**To do:**
Copy out the lines of the records exactly as they appear, from the line containing "Where should I click to: Select" through the end of the records, both ends included.

(Item position entries)
◇ ◇ ◇
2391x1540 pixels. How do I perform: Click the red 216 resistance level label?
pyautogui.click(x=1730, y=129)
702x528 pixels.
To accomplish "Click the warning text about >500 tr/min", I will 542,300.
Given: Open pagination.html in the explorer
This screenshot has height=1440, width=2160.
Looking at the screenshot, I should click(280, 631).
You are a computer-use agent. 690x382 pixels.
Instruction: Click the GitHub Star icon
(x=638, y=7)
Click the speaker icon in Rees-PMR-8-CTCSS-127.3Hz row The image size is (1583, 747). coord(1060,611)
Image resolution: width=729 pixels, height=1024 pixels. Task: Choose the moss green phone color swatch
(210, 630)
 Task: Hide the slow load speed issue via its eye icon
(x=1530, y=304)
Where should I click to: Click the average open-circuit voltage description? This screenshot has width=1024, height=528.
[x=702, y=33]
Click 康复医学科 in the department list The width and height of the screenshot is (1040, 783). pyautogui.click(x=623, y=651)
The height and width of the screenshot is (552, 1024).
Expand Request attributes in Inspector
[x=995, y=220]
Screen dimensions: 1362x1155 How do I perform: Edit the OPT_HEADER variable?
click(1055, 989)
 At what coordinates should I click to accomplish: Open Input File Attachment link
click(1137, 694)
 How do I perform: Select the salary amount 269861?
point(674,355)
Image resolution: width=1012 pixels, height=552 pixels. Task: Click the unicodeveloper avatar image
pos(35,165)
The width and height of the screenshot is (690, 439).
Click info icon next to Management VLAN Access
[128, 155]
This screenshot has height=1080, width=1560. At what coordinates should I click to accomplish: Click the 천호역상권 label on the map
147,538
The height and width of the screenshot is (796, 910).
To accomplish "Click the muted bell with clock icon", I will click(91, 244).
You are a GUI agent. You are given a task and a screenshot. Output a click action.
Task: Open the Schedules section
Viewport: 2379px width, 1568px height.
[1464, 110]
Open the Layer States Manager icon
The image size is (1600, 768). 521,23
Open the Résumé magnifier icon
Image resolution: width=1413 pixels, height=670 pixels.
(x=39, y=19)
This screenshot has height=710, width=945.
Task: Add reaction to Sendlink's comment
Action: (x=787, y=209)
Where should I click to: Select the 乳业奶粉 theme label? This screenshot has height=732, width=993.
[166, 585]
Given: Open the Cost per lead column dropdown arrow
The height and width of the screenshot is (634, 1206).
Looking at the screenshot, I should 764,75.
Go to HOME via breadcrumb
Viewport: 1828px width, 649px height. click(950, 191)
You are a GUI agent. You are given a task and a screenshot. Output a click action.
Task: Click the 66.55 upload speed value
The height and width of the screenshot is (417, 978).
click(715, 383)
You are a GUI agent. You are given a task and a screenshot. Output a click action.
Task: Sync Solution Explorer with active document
◇ ◇ ◇
**Answer to the exercise:**
Where should I click to: Select the 乳业奶粉 theme label? This screenshot has height=732, width=993.
[166, 585]
Given: Open the Cost per lead column dropdown arrow
The height and width of the screenshot is (634, 1206).
Looking at the screenshot, I should 764,75.
Go to HOME via breadcrumb
Viewport: 1828px width, 649px height. click(950, 191)
You are a GUI agent. You are given a task and a screenshot. Output a click action.
Task: Click the 66.55 upload speed value
The height and width of the screenshot is (417, 978).
click(715, 383)
You are a GUI agent. You are given a task and a screenshot. Output a click action.
Task: Sync Solution Explorer with active document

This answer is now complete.